Sixty Iowa National Guard members are part of the “Agribusiness Development Team” that’s headed to Afghanistan.  A send-off ceremony was held last Thursday at Camp Dodge in Johnston.

Colonel Neil Stockfleth says he and his troops hope to address a number of concerns.

“There is just a whole series of problems but the biggest is Afghanistan is not feeding itself as a country.  Most of these people are subsistence farmers,” Stockfleth says. “The biggest crop they’re raising is wheat. They’re grinding that wheat for bread and baking that bread for their families, so it’s truly a subsistence form of agriculture.”

The 60 Iowa National Guard soldiers will take over from a group of Californians who’ve been helping Afghan farmers modernize and rebuild. According to Stockfleth, the Soviets destroyed orchards and irrigation systems as they fought their own Afghan war from 1979 to 1989.

“When we were over there — we did a short visit this spring — we saw fields that obviously had historically been farmed that weren’t today, so there’s ground that needs to be brought back into production,” Stockfleth says.  “Their wheat — their primary crop — their yields could certainly be improved with some improved management practices which might be fertilization, seed selection, irrigation timing — those kind of practices, so there’s just a whole host of things that we can look at.” 

Herds of goats and sheep will get attention from the Iowa soldiers, too, as Stockfleth says they’re suffering from parasites and other maladies.

“We have to be very careful to meet the needs that the Afghan people want met,” Stockfleth says. “Not just what we think should be done, we need to ask them and work with them on projects that they want to see accomplished.”

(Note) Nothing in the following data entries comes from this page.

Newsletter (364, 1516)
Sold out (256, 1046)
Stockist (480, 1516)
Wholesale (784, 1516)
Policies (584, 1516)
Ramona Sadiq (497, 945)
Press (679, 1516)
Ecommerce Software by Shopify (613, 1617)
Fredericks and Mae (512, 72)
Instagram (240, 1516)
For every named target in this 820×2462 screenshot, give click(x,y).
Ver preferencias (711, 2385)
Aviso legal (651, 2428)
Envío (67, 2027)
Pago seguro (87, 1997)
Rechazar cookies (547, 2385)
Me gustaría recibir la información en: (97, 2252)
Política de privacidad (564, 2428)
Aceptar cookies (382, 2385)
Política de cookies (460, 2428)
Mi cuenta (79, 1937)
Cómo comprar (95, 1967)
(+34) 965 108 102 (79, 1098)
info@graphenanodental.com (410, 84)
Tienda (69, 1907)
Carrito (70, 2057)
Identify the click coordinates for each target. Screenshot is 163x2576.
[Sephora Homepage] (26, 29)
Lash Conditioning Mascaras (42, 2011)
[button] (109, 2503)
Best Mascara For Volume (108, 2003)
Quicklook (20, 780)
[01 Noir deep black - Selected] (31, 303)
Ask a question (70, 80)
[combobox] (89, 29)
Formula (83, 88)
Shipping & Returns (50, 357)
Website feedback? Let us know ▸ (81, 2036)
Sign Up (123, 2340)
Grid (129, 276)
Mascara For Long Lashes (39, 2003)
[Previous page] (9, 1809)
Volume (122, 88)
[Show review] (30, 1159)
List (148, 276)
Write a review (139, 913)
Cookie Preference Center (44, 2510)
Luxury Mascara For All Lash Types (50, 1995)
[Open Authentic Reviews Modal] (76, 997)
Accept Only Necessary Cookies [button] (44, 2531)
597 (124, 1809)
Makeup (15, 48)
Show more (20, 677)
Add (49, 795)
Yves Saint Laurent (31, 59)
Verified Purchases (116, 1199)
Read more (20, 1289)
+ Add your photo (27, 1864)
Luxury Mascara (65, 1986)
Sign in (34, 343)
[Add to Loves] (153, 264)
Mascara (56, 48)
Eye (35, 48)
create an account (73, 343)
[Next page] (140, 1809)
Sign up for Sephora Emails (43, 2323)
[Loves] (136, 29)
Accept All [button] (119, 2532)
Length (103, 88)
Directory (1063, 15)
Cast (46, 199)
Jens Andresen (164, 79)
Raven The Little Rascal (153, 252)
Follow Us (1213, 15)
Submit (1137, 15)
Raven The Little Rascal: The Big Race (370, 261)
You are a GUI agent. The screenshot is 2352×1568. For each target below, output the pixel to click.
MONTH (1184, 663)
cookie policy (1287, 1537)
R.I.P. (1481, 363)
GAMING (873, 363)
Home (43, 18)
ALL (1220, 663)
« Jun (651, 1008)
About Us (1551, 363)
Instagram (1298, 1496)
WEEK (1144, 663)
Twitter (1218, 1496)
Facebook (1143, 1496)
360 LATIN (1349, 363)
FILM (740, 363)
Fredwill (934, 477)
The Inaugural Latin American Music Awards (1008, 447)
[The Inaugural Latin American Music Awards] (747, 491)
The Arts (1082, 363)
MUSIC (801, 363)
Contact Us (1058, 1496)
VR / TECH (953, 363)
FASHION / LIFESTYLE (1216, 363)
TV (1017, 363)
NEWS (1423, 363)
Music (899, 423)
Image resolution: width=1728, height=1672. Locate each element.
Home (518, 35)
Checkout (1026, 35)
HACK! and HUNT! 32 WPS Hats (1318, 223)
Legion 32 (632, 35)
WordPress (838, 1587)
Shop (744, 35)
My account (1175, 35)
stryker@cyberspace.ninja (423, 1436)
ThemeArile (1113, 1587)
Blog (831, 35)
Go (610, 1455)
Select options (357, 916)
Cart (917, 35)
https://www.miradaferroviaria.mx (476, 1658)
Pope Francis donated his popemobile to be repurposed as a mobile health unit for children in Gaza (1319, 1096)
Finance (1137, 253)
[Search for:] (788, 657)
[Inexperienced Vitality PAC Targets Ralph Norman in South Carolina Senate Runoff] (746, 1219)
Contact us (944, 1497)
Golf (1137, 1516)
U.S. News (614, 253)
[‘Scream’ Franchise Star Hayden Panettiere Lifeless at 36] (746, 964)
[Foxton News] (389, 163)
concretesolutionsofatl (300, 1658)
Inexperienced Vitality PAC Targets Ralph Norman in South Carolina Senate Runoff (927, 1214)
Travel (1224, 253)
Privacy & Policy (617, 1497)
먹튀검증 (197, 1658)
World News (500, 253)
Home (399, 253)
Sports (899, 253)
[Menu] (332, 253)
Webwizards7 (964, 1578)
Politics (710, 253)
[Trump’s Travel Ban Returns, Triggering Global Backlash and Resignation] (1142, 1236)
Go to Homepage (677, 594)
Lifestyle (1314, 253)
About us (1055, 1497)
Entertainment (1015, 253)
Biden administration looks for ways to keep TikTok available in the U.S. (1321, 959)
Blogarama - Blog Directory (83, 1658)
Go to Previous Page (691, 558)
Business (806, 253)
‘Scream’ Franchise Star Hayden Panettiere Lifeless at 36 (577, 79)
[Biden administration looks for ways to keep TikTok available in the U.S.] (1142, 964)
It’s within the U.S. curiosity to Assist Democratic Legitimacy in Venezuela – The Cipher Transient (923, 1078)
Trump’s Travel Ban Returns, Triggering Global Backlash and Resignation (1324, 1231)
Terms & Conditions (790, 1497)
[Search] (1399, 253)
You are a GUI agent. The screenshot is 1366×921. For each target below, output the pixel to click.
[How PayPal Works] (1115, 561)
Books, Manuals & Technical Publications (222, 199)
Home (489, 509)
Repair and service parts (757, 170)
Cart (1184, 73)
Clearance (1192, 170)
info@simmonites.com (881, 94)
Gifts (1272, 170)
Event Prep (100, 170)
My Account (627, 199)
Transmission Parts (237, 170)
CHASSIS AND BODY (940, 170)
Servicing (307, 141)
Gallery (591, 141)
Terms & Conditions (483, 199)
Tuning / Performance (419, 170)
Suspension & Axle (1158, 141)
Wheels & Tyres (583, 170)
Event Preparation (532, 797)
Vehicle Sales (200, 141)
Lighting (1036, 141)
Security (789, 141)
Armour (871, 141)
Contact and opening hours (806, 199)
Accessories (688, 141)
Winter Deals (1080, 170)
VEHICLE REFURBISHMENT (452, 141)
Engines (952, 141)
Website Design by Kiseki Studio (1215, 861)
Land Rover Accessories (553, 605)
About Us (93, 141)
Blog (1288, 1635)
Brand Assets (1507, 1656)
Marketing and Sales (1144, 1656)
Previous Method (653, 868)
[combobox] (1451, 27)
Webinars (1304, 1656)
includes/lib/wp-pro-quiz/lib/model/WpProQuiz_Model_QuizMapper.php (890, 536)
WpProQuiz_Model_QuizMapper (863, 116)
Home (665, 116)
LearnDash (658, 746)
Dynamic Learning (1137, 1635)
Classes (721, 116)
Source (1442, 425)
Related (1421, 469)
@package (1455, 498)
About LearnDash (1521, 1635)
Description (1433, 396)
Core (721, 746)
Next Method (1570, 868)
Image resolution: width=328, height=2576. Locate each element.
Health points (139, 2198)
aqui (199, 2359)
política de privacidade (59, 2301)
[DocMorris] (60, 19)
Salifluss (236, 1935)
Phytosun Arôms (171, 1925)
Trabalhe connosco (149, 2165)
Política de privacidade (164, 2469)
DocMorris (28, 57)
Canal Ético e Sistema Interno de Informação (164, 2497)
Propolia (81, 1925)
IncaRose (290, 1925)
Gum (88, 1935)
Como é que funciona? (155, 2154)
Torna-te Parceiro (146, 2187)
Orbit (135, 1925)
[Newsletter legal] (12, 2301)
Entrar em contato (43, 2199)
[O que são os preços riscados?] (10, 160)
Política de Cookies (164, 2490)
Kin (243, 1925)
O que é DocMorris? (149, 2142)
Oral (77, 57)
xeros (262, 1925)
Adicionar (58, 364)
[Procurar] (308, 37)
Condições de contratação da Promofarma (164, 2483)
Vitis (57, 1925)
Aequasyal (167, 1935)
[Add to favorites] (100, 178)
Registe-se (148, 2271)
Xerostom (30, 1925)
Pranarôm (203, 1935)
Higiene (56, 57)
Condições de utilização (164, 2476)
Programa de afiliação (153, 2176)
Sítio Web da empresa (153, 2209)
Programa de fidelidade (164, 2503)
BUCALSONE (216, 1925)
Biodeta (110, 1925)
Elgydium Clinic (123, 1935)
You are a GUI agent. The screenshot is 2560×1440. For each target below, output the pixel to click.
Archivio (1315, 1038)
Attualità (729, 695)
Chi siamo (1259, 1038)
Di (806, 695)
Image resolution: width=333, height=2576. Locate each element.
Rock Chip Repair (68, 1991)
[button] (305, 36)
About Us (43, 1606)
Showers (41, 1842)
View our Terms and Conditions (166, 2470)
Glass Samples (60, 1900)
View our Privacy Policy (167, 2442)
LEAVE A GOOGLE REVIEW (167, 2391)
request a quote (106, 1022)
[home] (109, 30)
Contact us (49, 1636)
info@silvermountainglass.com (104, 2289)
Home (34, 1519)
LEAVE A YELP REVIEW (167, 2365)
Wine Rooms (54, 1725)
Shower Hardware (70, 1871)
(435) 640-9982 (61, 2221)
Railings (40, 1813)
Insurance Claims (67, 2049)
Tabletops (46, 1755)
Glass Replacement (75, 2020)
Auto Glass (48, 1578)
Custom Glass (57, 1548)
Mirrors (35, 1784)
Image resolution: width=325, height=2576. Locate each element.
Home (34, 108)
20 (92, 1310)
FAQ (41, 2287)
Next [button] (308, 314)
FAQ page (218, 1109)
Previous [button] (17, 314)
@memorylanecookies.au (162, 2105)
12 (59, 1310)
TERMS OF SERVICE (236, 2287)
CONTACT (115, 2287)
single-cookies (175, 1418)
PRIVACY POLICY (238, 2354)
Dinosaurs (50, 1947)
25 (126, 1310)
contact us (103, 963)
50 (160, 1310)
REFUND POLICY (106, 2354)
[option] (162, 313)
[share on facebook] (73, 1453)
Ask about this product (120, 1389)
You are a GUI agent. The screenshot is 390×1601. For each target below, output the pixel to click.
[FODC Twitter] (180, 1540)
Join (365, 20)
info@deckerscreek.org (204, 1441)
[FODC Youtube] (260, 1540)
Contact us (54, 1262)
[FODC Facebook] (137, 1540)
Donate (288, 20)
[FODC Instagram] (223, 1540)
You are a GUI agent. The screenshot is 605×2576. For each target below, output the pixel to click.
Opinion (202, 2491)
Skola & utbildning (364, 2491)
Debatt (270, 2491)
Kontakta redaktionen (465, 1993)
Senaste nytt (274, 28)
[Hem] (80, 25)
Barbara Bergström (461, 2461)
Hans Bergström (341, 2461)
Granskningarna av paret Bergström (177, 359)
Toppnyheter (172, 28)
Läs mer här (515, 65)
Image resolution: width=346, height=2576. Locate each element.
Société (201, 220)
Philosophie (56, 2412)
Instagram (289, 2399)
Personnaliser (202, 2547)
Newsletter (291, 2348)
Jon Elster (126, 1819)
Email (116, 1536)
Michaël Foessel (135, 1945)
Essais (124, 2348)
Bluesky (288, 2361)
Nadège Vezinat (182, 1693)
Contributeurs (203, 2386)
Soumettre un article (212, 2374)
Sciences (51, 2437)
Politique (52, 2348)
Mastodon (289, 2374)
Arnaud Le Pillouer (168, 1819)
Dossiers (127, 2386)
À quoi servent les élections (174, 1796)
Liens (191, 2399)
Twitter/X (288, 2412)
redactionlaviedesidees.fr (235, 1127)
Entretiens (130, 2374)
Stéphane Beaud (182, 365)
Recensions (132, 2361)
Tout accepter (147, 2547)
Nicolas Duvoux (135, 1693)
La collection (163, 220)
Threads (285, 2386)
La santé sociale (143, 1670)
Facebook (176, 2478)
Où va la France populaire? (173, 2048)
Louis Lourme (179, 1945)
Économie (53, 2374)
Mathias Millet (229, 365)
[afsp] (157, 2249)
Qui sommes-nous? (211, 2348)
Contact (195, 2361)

Stockfleth grew up on a western Iowa farm near Schleswig and he worked for the U.S.D.A. for 20 years. Stockfleth and his team will be working in an area of Afghanistan that’s about the size of one and a half Iowa counties.

“I’ve often said to the team members that we aren’t going to make wholesale changes. It’s just not possible in the short period of time, even though we think a year is a long time.  In the seasons of agriculture, we know that’s just a drop in the bucket. We hope to have a positive impact, incremental changes,” Stockfleth says. “Now we are following a California team that’s in there and we are going to be followed by an Illinois team, so what we want to do is make sure that our projects line up with the teams proceeding us and following us so that we build a consecutive effort that over time we can have maybe a lasting impact that’s going to help these people improve their lot.”

As part of their preparation, some of the Afghanistan-bound soldiers, including Stockfleth, went to Living History Farms in June to practice hitching teams of horses and oxen to wagons, and driving the wagons around the historic area in Urbandale.